Dr. Kari Nadeau's caring, compassion, and understanding overwhelmed me. The way she interacts with her patients, their families, and understands that her work does not end at 5pm is key. More than key, it is essential, but so rare. I understand completely the need for healthy boundaries - where care giving professionals need to draw lines between what is and isn't appropriate, but what is great is to see when care givers realize the need to traverse those lines. Accepting a phone call on her vacation to help patients and parents deal with life-threatening conditions is what that family needed at that exact moment.
Tears streamed down my face for those families, for that doctor, for those times where I have held hands of those in pain, and for the times when I wanted - no needed - a doctor or nurse to feel for me and understand. I wept for the handful of times I have received that type of care.

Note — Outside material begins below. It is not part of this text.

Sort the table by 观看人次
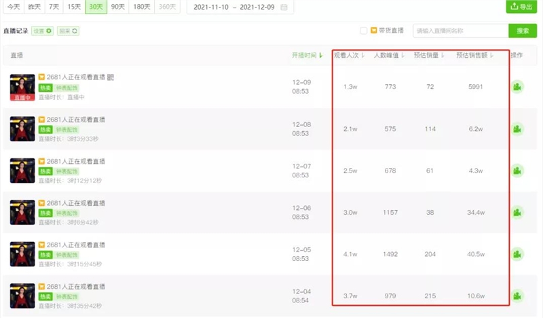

I cried for the fear that comes with not being able to eat food, and still not having adequate packaging information; for the sheer panic shared meals can cause. I cried for being told last night that my favorite local food spot no longer feels comfortable serving people with food allergies because they have changed up their menu. I bit the inside of my lip and forced a smile on my face telling the server I was grateful for her telling me, being honest, and it was so much better to know than to be sick. And I cried because I still have hope that someday, just maybe, I took might get to eat gluten again.
But mostly, I am crying happy tears, because for the first time in 6 years I have a doctor who "get's it". I wish I didn't feel so lucky, that this feeling of compassion, understanding, listening, and engaging with patients was common. I know how rare it is, and how many disparities keep people from getting care and information. Tomorrow I can take others to task for missing out on important facts, talking about why certain disease get attention while others aren't funded, ignoring race, class, gender, age, and language that make access so unequal. Knowing these things is not enough, but for today I am going to acknowledge my privilege and love this article.